◆ Work to complete
This task calls for copying every line of the records that includes the word "circle".

===== The records =====

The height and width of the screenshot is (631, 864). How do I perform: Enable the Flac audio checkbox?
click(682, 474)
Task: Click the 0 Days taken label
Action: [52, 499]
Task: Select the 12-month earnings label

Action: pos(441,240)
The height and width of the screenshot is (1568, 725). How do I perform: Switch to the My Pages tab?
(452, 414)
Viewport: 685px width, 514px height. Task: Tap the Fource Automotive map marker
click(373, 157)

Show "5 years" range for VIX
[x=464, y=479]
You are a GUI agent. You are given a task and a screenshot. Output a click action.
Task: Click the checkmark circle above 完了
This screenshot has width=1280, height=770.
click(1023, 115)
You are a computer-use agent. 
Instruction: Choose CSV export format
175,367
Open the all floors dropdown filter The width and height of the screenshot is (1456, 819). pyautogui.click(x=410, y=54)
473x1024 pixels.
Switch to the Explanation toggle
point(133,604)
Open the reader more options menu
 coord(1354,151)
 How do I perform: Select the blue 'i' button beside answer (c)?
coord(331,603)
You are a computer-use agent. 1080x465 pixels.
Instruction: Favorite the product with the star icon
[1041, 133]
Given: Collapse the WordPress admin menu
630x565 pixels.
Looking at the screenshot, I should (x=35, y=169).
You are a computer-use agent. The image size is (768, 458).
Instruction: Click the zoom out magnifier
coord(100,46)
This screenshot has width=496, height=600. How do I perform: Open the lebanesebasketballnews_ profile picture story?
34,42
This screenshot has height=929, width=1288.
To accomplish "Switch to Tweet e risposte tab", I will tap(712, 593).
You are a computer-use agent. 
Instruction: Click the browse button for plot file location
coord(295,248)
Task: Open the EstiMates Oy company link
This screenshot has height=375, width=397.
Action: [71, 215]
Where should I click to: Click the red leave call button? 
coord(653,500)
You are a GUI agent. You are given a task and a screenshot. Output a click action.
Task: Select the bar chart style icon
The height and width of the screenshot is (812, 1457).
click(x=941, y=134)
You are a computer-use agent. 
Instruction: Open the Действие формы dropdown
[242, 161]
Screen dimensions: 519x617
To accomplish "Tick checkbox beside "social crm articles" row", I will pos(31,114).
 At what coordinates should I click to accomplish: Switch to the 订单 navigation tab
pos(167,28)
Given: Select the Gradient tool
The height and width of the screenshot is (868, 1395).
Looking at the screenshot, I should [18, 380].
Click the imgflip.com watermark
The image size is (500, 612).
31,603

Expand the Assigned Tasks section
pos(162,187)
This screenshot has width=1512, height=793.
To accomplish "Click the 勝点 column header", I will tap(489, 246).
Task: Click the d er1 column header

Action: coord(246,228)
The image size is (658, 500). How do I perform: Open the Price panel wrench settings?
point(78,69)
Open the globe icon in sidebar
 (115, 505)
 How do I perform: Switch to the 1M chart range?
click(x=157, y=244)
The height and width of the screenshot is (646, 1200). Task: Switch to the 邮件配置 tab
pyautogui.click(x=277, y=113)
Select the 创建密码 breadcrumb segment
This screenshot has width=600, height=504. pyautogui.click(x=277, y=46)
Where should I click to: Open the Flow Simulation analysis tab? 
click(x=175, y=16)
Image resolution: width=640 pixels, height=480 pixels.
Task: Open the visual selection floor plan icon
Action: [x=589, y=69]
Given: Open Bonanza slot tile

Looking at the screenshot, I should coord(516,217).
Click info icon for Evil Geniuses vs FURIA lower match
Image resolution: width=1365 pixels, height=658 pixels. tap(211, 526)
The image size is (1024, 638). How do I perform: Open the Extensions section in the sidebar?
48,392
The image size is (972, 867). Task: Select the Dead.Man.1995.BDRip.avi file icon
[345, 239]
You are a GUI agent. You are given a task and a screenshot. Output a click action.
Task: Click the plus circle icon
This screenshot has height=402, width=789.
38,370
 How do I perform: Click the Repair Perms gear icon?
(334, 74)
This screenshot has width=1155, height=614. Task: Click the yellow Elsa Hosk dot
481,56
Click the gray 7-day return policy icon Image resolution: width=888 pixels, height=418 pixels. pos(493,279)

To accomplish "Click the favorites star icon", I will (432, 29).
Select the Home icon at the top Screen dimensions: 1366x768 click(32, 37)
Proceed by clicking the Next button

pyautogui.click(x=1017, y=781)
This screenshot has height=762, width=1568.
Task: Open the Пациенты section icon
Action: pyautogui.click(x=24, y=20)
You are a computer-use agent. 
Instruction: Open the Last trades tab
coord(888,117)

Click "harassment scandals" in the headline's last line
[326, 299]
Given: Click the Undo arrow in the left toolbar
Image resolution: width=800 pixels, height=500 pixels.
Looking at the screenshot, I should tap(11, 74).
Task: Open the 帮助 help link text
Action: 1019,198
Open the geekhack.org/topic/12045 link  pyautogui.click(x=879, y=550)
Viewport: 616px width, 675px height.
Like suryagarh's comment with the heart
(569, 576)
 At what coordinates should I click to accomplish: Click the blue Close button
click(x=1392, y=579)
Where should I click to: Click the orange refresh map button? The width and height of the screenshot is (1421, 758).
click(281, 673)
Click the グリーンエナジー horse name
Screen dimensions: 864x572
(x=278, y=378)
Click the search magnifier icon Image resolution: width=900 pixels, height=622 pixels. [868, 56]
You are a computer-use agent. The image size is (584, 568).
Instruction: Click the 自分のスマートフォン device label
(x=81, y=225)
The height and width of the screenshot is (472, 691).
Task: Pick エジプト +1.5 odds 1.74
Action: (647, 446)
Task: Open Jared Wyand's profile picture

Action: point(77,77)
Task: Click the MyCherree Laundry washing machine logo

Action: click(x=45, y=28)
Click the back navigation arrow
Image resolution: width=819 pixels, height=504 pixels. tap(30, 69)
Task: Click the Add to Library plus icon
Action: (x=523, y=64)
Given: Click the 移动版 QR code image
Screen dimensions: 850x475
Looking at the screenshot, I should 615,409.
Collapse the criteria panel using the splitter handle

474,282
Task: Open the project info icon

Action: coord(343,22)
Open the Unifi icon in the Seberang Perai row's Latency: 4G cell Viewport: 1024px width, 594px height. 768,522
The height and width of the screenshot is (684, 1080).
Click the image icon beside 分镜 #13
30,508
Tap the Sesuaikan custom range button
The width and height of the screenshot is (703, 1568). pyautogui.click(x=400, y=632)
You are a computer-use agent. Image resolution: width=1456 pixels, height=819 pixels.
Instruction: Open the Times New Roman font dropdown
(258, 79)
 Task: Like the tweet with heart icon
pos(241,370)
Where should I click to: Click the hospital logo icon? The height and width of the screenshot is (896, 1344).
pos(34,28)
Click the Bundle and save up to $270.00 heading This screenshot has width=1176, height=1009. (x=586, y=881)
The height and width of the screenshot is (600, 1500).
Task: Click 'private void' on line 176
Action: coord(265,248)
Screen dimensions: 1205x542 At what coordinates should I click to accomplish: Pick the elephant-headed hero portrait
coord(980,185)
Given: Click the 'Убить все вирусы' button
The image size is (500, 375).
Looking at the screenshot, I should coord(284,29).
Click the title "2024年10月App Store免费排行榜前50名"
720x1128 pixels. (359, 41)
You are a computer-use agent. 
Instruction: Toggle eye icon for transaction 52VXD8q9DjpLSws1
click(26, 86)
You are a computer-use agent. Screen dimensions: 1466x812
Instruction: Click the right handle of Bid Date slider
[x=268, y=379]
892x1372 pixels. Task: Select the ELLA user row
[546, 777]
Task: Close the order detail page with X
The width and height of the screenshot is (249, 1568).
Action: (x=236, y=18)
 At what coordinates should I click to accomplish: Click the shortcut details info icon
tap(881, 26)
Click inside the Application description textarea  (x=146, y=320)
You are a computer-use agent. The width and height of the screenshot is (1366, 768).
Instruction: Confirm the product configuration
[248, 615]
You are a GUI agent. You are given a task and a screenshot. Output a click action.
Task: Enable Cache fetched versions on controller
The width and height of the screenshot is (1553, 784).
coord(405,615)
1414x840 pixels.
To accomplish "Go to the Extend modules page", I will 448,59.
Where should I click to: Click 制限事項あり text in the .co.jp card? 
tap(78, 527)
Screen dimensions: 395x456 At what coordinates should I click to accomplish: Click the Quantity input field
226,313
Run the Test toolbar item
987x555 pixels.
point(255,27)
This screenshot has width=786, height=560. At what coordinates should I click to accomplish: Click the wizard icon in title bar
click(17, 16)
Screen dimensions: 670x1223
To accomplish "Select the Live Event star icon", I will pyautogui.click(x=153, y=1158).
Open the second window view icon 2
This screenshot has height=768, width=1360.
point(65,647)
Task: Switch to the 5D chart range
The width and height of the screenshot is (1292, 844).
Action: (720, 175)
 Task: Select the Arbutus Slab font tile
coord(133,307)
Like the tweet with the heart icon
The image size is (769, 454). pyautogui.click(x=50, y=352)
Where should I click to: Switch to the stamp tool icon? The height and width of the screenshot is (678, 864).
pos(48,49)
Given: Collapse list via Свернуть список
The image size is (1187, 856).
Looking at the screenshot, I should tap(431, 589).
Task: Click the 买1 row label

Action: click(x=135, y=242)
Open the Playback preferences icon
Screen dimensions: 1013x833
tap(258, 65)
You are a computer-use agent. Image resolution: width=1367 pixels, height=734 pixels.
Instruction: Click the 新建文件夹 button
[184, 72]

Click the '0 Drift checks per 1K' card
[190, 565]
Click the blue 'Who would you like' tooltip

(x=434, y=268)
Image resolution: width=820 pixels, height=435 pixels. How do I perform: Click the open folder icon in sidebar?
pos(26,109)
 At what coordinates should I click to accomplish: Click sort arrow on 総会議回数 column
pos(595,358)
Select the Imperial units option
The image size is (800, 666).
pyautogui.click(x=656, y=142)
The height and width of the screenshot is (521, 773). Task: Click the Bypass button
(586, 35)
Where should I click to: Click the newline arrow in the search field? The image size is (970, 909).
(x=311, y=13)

=====

◆ Solution for this problem
Task: Click the checkmark circle above 完了
Task: Click the plus circle icon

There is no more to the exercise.